The issue of stake distribution needs to take into account all the possibilities and then distribute them according to their respective proportions.

Conditional probability, independent event P(A|B）=P(AB)/P(B)

The full probability formula P(ABi)=P(Bi)P(A|Bi）

Bayesian formula, known results to find the cause, i.e., conditional probability. P（Bi|A）=P(Bi)P（A|Bi）/∑P（Bj）P（A|Bj）

A random variable is essentially a function that maps a particular event to a certain real number, i.e., a probability. There are discrete random variable probability distributions, the former being the discrete probability of a particular event, and the continuous random variable probability distribution, which can be understood using calculus methods such as probability as a high-dimensional function relative to the probability density function (calculus fundamental theorem).

Further, there is the distribution function, where probability distributions have the same properties as probability, such as non-negativity and normativeness.

Binomial distribution C(n,r)p^r(1-p)^(n-r)—Poisson distribution, probability distribution of the number of occurrences of random events per unit time—normal distribution

Mathematical Expectation = Event * Probability

The central limit theorem states that independently distributed random variables can be approximated to obey a standard normal distribution.

Introduction to MATLAB, basic syntax, basic commands, basic statements that are sequential branching loop structures, functional programming ideas, writing various functions to achieve various functions. File-based processing. Visualization, using the software's mapping capabilities.

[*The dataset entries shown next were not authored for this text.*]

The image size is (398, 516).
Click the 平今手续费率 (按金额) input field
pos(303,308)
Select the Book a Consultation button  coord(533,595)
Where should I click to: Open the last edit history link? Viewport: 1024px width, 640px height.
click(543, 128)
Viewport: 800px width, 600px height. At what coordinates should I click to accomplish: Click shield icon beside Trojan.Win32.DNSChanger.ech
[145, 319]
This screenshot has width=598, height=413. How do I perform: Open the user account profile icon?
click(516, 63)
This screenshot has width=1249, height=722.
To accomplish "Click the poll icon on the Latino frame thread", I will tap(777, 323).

Matrix operations are features of MATLAB, such as ranking, eigenvalues, matrix factorization, and so on. This is especially true for large-scale matrix operations, which have great applications in machine learning.

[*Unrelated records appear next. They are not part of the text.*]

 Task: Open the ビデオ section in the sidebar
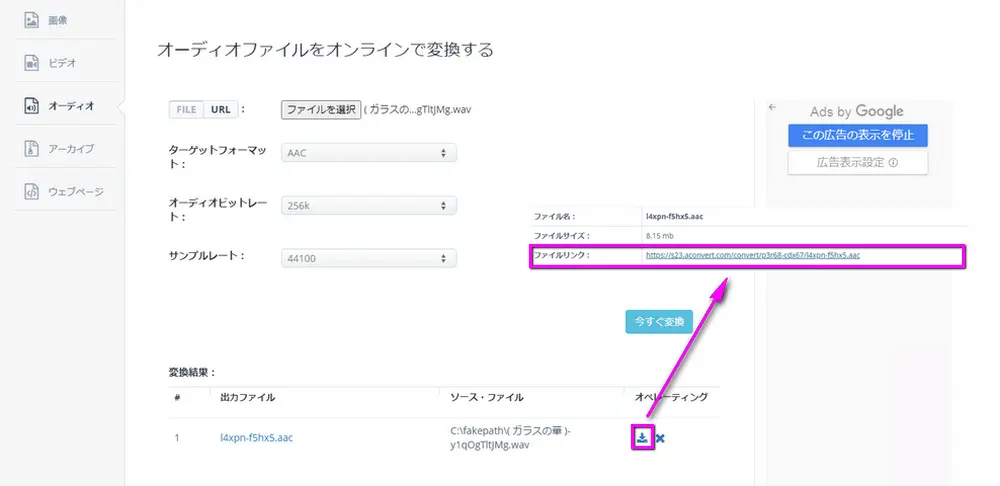(62, 62)
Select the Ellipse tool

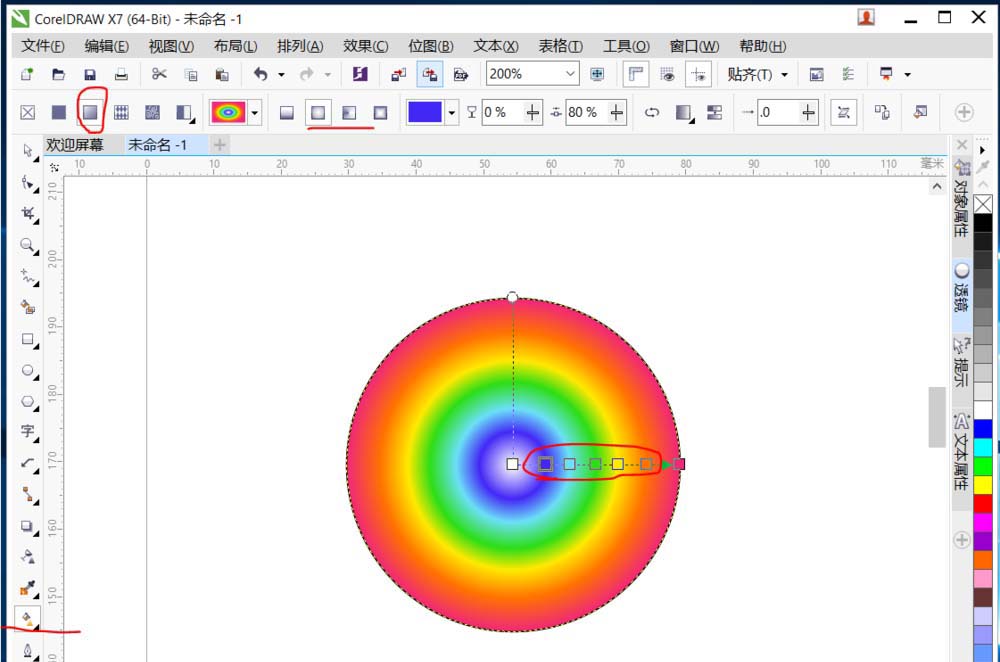coord(25,372)
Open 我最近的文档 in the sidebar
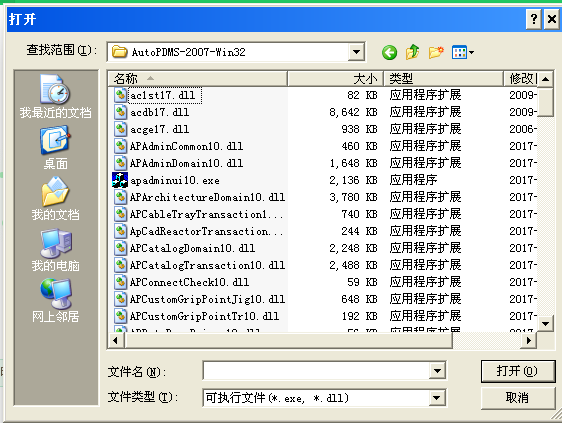The height and width of the screenshot is (423, 562). coord(56,96)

Any elementary function can be Taylor expanded as the sum of power series and can be encapsulated into various functions.

Different distributions, discrete uniform/Poisson distributions, continuous uniform/normal/logarithmic distributions, and random number generation.

Simulation programming, initialization of the number of experiments, and then

The core of stochastic simulation, the inverse transformation method and the acceptance-rejection method, can produce random numbers that obey a special distribution. This distribution pattern is actually a high-dimensional model. It's all construction in nature.

Inverse transformation method (let F(X) be a specific one-dimensional probability distribution function): 1. Write the inverse function of the distribution function F-I(x) 2. Generate random numbers u~U(0,1); 3 Calculate x = F-1 (u)

The acceptance-rejection method is actually a constructive density function, which is a high-dimensional primitive function relative to the distribution function, like a series expansion.

Markov model

Statistical mechanics, based on the maximum degree of disorder, i.e., entropy (a measure of uncertainty), relates the statistical laws of the microscopic state of the system with the macroscopic physical quantities. The probability method is used to describe the distribution of a large number of particles in the microscopic state, and the macroscopic eigenquantity of the system is calculated by statistical average

The ensemble method and the Boltzmann distribution and the ISING model to explain the phase transition phenomenon of ferromagnets when the temperature changes, can be regarded as a classifier and a kind of swarm intelligence.

The principle of maximum entropy, the application of the second law of thermodynamics, determines the results of the evolution of thermodynamic systems.

Monte Carlo simulation

Simulate annealing to solve for the global minimum of the objective function.